Православные полемисты (Леонтий Византийский), с которыми в данном случае были согласны и севириане, опровергая заблуждение афтартодокетов, сосредоточивались, главным образом, на сотериологическом освещении тайны воплощения. Их учение вкратце было таково. Христос пришел спасти не безгрешного Адама и не одного только Адама, а все тленное естество человеческое. Для уврачевания этого естества Он должен был и воспринять его тленность. Плоть Христа поэтому была так же тленной, как и то естество, из которого она была образована. Соединением с Божеством обусловливались лишь ее безгрешность. Правда, вместе с безгрешностью плоть Христова, так сказать, имела право и на нетление, и она, действительно, не подлежала смерти по закону необходимости, царящей над плотью греховного человека, — не говоря уже о том, что Господь силой Божества всегда мог воспрепятствовать страданиям плоти. Но Господь в целях домостроительства, чтобы уничтожить осуждение греха, добровольно принял наше тление и добровольно не препятствовал его проявлениям. В этом смысле (добровольного восприятия тленного естества и согласия Божества на то, к чему вела необходимость воспринятой природы) страсти Христовы являются вольными, — вольными для Логоса, а не для плоти, рассматриваемой самой по себе и тленной по естеству. Если же Господь иногда возвышал Себя над условиями тленного бытия, то обусловлено это было тоже волей Господа, а не силой ипостасного соединения. Таким образом, тленность была естественным состоянием плоти Христовой, а нетление — чудесным. Лишь по воскресении плоть Его стала нетленной по благодати.
Борьба с афтартодокетами внесла больше определенности в христологию — в сотериологическое освещение ее — и отраженно воздействовала на антропологию, учение о первобытном состоянии и следствиях грехопадения. Она поставила христологическую проблему в центре богословия и указала пути, по которым все части мировоззрения могли быть органически приведены в связь с этим центром.

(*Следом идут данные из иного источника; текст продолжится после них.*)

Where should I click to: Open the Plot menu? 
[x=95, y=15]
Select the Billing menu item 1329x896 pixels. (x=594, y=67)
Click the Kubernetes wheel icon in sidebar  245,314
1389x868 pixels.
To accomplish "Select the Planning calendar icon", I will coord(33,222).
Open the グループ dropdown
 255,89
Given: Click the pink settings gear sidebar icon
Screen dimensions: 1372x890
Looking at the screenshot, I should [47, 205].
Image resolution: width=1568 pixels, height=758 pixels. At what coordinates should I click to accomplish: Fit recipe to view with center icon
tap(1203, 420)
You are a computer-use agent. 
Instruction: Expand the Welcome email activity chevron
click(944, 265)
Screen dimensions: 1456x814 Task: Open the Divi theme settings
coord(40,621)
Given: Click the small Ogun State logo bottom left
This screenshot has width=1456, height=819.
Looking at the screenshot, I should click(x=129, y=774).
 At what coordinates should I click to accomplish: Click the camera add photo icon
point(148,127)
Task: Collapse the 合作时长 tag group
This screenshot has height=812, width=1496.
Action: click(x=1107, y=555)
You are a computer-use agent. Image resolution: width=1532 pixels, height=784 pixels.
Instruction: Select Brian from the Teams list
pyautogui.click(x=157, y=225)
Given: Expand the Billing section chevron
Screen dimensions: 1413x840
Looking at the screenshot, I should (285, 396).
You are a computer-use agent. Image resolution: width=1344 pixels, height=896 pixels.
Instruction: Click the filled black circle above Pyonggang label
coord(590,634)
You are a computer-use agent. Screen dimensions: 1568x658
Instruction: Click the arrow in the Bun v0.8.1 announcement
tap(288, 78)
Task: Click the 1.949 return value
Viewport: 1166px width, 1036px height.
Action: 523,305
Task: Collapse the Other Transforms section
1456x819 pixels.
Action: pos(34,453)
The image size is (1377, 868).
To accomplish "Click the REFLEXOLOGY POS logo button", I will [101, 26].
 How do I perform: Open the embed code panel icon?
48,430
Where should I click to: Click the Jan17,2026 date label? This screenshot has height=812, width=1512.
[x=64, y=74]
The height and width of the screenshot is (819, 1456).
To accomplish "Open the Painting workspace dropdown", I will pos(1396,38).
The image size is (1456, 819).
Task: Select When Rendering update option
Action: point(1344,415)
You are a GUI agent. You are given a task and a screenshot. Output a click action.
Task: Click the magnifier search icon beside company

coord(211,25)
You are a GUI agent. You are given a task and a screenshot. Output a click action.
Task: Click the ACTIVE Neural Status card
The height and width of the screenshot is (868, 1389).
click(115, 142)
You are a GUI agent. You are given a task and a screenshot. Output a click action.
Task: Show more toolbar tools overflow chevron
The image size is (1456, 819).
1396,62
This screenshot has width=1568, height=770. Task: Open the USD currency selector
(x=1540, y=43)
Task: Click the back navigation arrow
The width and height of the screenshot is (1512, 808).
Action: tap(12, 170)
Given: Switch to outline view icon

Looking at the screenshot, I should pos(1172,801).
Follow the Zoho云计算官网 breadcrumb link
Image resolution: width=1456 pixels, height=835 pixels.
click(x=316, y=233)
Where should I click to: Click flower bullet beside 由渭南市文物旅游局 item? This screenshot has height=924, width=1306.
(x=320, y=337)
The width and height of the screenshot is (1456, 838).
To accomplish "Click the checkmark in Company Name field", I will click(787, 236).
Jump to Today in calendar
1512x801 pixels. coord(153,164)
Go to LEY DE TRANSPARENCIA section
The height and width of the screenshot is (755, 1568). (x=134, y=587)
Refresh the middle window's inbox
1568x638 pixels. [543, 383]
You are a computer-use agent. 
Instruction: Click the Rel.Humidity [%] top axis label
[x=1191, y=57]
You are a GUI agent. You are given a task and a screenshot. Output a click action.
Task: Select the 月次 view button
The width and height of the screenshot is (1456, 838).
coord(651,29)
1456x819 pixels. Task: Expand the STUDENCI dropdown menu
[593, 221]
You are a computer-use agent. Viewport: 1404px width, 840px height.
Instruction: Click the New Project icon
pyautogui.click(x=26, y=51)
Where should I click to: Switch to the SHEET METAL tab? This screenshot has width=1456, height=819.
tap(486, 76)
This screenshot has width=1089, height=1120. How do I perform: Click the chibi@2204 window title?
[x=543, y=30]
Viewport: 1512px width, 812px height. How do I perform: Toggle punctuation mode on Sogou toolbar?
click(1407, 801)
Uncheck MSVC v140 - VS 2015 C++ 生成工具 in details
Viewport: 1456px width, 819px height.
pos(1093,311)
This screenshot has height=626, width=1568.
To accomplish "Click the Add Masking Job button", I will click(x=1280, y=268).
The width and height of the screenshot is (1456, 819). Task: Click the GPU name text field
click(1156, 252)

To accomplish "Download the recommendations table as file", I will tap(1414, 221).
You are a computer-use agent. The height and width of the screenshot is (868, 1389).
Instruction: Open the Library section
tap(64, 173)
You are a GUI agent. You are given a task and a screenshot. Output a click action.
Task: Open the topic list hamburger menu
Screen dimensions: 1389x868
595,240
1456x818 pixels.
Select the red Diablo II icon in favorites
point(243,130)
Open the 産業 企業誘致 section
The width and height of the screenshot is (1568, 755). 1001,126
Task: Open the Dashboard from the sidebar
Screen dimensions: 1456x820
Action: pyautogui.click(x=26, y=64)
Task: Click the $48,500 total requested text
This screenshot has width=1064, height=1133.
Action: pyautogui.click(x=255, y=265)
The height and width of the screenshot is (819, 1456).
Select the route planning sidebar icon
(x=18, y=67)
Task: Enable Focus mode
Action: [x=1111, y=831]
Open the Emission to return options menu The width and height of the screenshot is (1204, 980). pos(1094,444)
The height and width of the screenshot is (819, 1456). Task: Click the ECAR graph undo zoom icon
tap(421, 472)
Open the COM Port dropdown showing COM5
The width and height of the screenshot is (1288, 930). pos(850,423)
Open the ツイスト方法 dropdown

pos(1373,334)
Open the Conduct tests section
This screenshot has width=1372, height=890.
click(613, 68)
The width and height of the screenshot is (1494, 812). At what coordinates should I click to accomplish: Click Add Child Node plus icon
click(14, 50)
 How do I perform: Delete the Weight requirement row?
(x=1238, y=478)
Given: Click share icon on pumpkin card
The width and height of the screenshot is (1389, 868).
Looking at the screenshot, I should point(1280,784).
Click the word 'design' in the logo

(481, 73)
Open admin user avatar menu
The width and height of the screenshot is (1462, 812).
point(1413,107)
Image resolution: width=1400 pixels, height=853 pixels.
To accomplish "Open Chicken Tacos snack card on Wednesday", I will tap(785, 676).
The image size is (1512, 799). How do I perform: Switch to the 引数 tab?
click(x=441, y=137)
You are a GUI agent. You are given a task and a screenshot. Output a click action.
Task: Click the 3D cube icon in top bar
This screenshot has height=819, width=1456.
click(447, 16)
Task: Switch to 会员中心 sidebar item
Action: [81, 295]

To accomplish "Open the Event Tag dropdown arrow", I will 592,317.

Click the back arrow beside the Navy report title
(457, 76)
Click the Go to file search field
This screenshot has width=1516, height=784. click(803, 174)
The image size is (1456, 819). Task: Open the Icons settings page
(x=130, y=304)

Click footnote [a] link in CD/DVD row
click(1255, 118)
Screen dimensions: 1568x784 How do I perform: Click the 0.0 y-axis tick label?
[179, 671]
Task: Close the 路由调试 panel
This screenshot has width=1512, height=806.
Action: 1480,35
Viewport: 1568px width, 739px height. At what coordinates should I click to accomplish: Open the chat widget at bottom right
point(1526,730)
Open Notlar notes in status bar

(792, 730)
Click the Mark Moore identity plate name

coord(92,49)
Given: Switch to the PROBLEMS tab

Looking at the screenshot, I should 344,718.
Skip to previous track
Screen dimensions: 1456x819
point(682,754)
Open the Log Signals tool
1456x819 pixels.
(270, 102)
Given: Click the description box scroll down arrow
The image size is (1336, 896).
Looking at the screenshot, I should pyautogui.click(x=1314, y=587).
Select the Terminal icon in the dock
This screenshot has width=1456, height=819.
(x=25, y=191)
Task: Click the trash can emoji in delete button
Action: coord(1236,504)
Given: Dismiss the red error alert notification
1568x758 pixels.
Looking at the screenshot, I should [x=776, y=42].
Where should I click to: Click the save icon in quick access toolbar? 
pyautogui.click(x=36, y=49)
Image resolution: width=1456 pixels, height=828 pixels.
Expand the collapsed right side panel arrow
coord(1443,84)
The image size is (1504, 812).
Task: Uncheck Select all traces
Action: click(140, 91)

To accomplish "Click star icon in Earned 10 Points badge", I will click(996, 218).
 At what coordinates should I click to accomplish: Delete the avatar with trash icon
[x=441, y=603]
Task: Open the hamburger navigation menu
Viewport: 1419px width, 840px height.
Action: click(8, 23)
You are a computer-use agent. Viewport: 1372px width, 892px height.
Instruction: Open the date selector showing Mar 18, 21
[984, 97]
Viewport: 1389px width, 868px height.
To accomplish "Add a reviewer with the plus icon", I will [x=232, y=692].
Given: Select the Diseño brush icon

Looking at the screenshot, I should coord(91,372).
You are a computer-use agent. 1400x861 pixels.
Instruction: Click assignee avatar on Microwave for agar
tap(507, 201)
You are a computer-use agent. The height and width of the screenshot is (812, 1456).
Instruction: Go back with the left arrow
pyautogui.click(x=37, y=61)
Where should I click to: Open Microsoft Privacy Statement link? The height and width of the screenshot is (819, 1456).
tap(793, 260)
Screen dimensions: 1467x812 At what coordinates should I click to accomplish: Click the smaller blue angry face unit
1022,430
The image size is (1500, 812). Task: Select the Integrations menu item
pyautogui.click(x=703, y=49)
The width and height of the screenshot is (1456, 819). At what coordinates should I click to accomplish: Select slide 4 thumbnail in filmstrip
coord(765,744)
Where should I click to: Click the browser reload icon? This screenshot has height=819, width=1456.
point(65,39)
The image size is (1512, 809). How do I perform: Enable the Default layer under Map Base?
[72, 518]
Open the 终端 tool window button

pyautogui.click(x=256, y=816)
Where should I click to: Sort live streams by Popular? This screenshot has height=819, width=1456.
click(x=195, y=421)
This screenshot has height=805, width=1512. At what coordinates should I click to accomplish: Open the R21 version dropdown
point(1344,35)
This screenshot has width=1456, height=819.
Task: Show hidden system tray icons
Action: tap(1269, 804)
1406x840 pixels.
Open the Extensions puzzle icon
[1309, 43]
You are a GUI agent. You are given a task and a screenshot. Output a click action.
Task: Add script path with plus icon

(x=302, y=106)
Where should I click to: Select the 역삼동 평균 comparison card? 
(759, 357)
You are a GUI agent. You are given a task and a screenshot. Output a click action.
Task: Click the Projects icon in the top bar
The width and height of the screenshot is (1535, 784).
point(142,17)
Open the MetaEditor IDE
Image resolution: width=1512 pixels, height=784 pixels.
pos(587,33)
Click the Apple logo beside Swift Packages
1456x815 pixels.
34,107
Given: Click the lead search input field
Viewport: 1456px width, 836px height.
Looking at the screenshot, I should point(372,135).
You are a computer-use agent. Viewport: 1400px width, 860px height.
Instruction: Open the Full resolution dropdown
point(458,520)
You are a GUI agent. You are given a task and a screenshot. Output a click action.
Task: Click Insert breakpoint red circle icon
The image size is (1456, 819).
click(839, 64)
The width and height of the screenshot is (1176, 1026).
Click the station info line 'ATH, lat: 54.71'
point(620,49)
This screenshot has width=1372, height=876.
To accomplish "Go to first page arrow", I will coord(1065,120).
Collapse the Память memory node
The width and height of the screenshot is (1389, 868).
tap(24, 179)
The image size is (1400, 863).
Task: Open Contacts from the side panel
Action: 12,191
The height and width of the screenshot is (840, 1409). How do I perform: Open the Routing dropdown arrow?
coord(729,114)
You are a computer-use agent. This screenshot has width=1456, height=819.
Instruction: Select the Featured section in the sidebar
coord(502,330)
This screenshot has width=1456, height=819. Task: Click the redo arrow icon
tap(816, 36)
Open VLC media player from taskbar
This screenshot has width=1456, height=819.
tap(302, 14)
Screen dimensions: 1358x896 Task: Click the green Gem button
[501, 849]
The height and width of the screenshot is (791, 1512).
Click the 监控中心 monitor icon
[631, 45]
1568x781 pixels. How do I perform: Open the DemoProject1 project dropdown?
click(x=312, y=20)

В общем в эпоху Юстиниана сделаны были столь важные шаги в разработке византийского богословия, подняты и серьезно поставлены столь существенные вопросы, что нисколько неудивительно, что уже в эту эпоху сказались все основные черты византийского богословствования, с какими мы застаем его и в последующее время. Этим намечена была определенная, так сказать, богословская атмосфера в Византии.